练习目标: 将以下材料逐行表示为一个 JSON 字符串列表，每行对应一个字符串，空行略去；答案中不含图片。

待处理材料:

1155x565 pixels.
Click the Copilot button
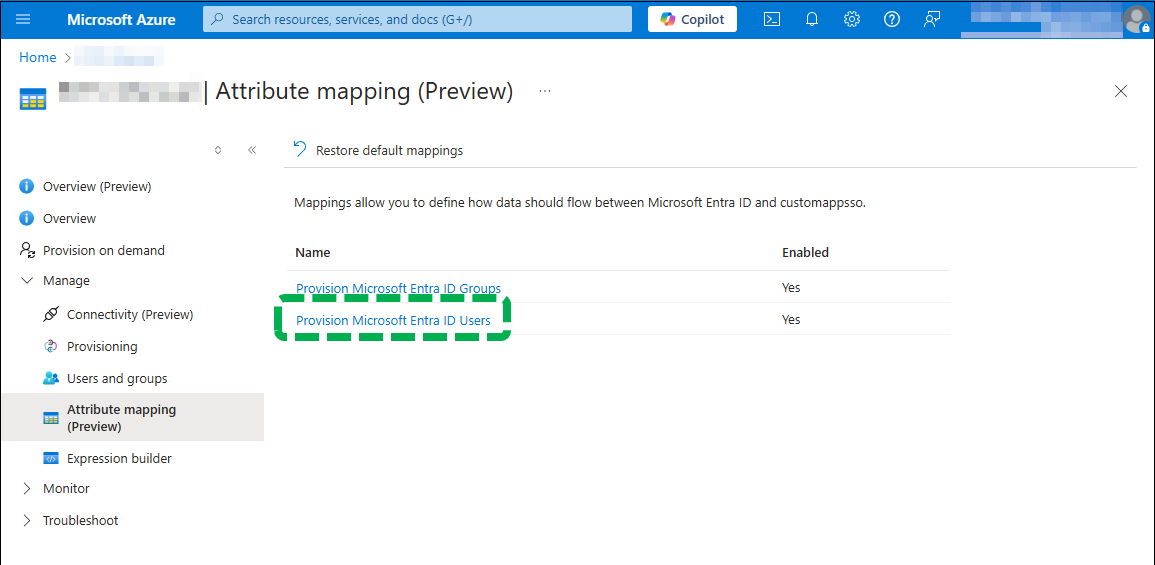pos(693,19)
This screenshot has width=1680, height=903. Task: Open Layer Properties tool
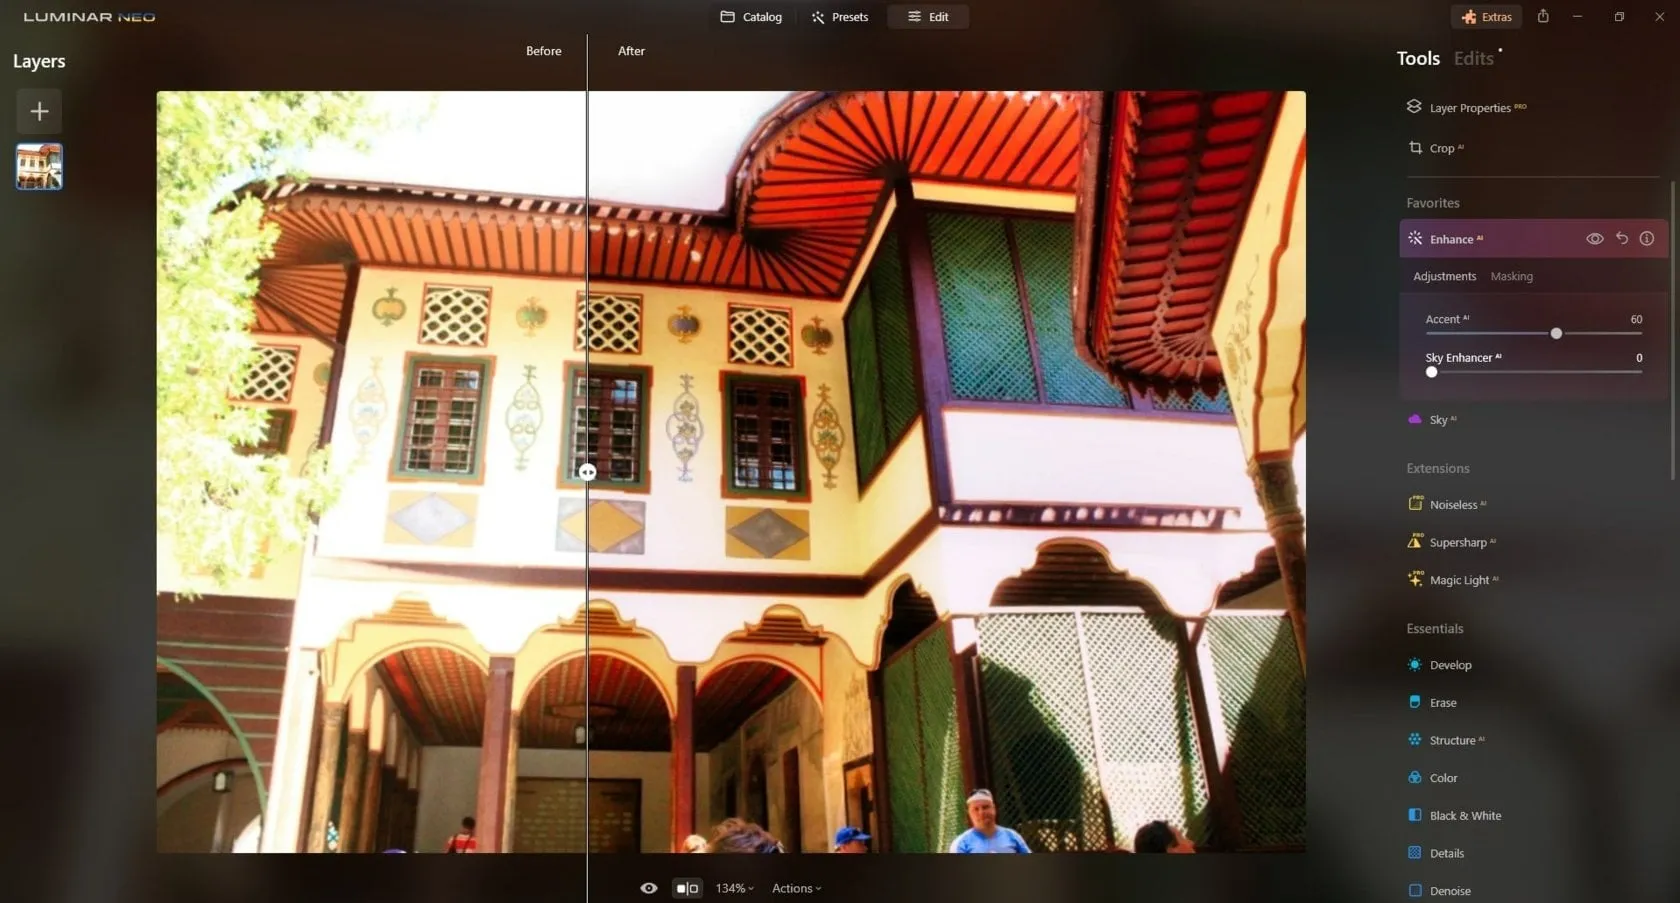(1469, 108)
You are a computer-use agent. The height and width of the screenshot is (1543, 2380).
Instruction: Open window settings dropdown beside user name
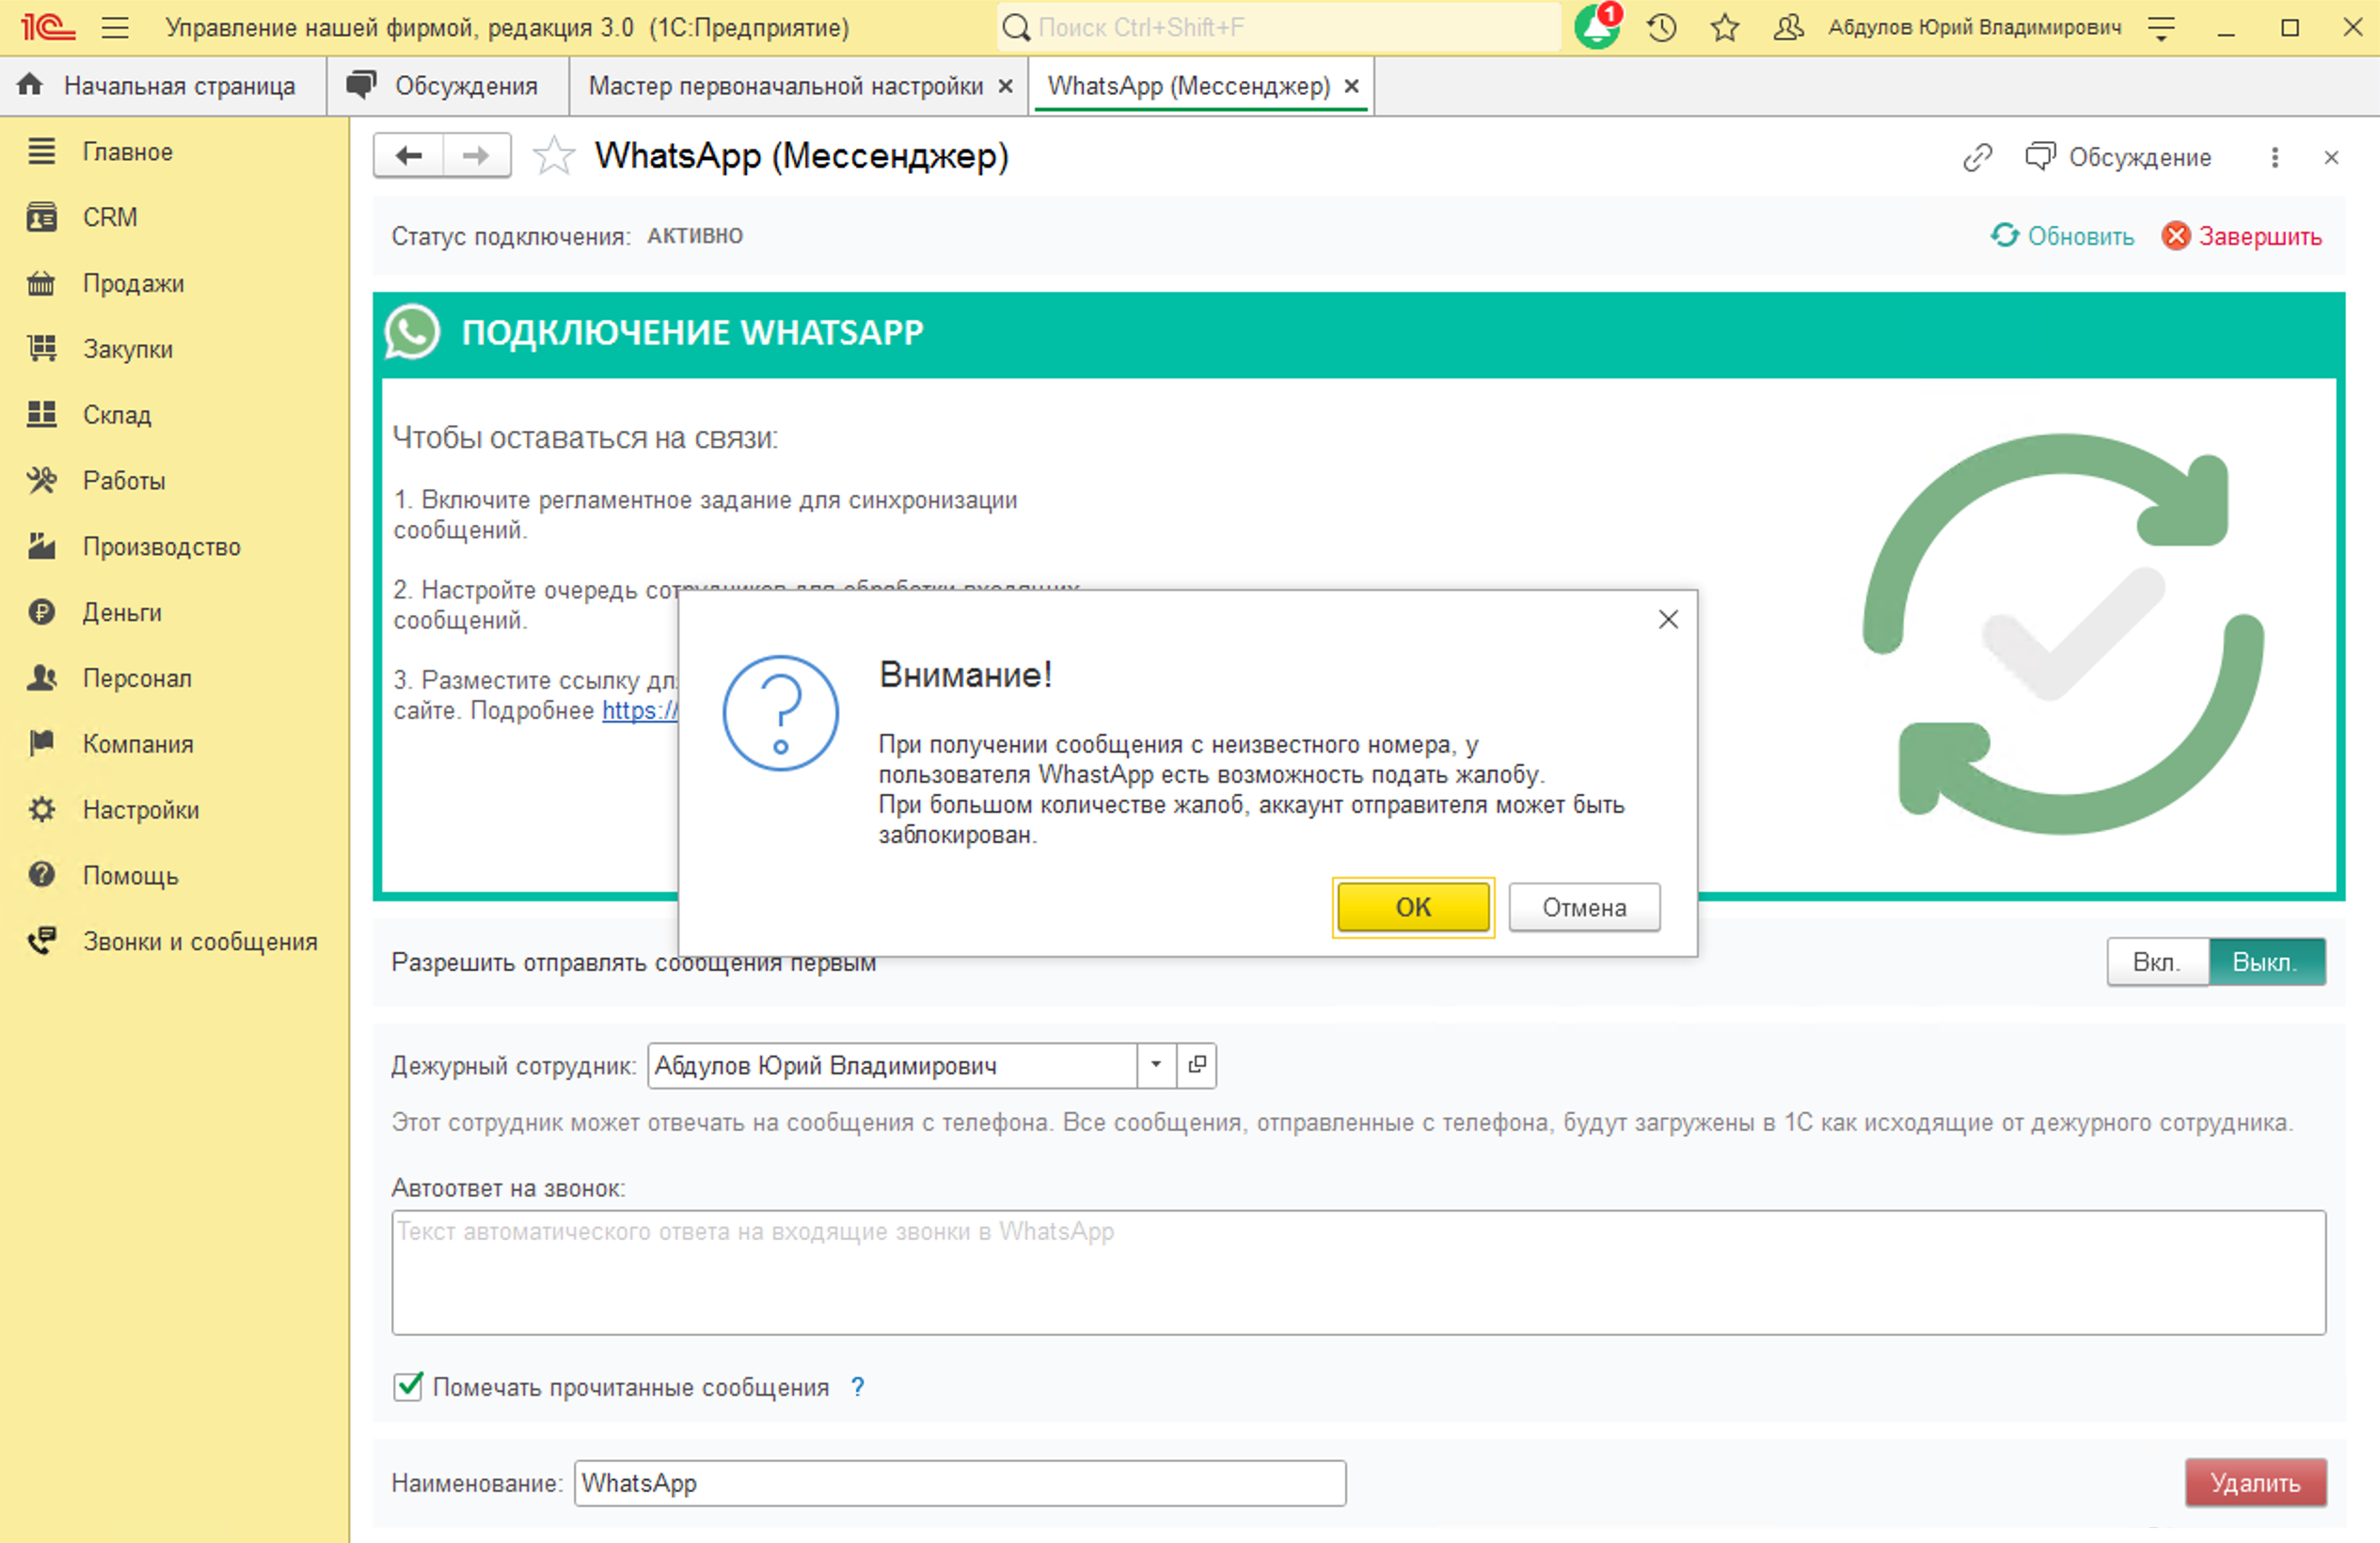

正确输出:
[
  "1155x565 pixels.",
  "Click the Copilot button",
  "pos(693,19)",
  "This screenshot has width=1680, height=903. Task: Open Layer Properties tool",
  "(1469, 108)",
  "You are a computer-use agent. The height and width of the screenshot is (1543, 2380).",
  "Instruction: Open window settings dropdown beside user name"
]